Message 151739 - Python tracker (original) (raw)

In this patch, rather than reset the count each time, I keep track of the total number of calls to insertdict() that have happened for each "large dict" (i.e. for which ma_table != ma_smalltable), and the total number of probe iterations that have been needed to service those insertions/overwrites. It raises the exception when the number of probe iterations per insertion exceeds a threshold factor (rather than merely comparing the number of iterations against the current ma_used of the dict).

This sounds much more robust than the previous attempt.

When attacked, this leads to exceptions like this: AlgorithmicComplexityError: dict construction used 1697 probes whilst performing 53 insertions (len() == 58) at key 58 with hash 42

We'll have to discuss the name of the exception and the error message :)

Caveats:

• no overflow handling (what happens after 2**32 modifications to a long-lived dict on a 32-bit build?) - though that's fixable.

How do you suggest to fix it?

• no idea what the scaling factor for the threshold should be (there may also be a deep mathematical objection here, based on how big-O notation is defined in terms of an arbitrary scaling factor and limit)

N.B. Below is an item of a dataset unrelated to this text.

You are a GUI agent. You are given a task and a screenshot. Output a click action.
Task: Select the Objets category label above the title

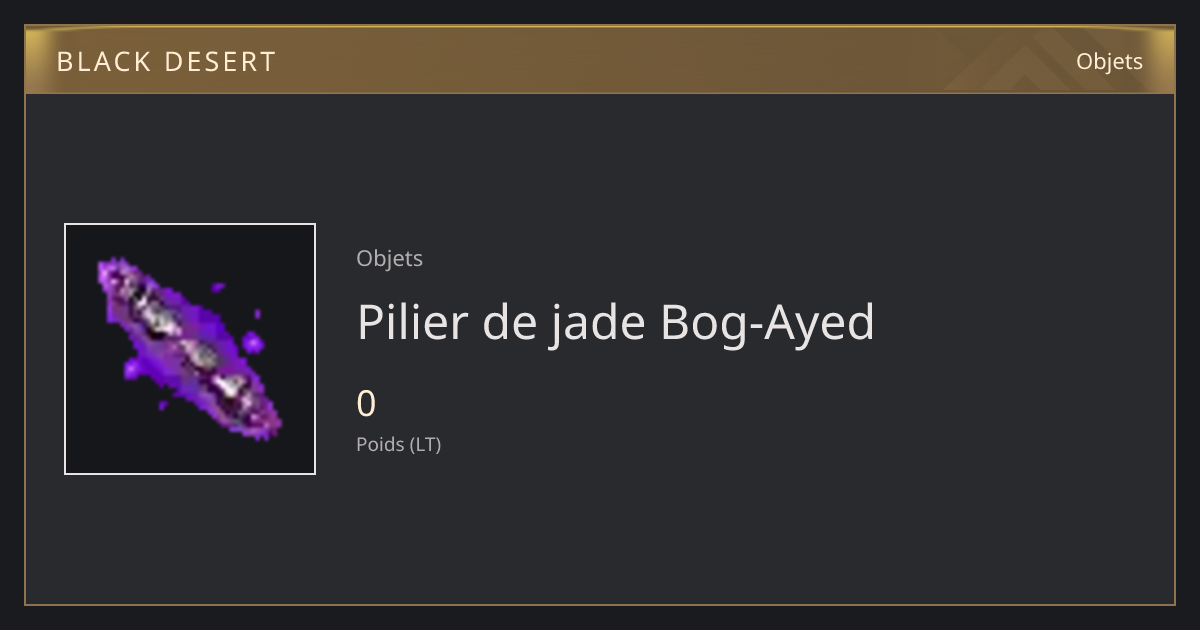tap(390, 258)
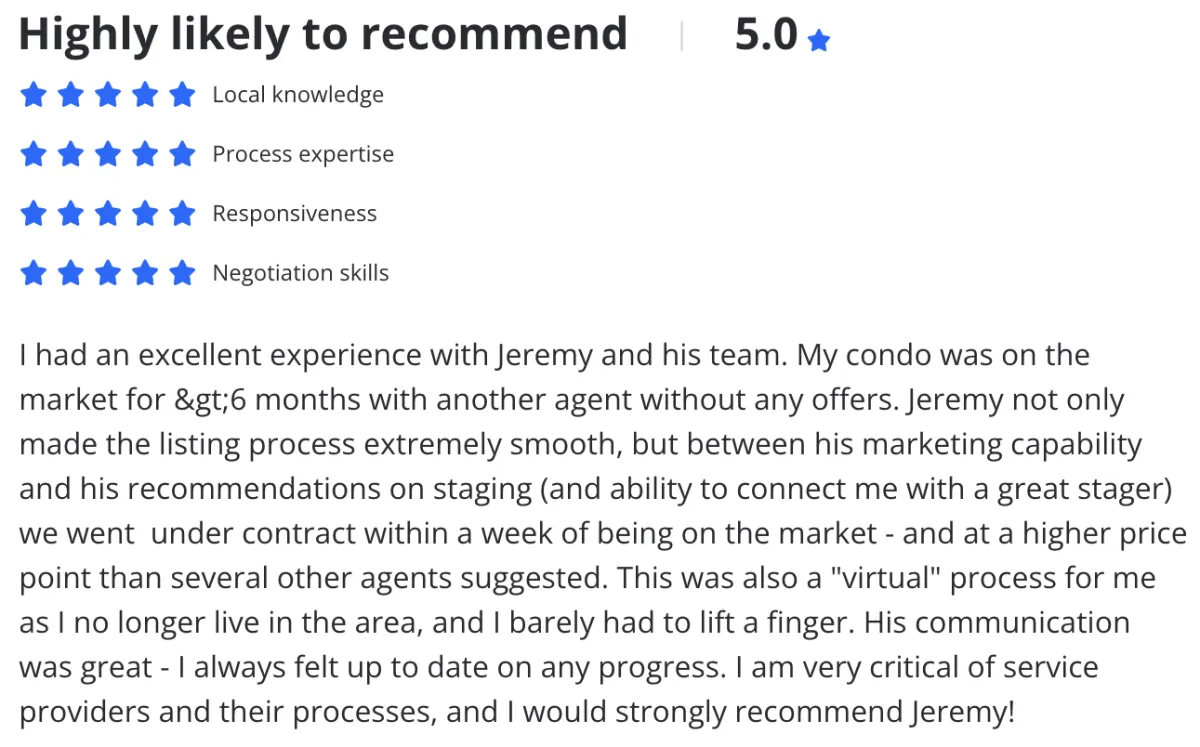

I'd make the threshold factor a constant, e.g. 64 or 128 (it should not be too small, to avoid false positives). We're interested in the actual slowdown factor, which a constant factor models adequately. It's the slowdown factor which makes a DOS attack using this technique efficient. Whether or not dict construction truely degenerates into a O(n**2) operation is less relevant.

There needs to be a way to disable it: an environment variable would be the minimum IMO. Also, in 3.3 there should probably be a sys function to enable or disable it at runtime. Not sure it should be backported since it's a new API.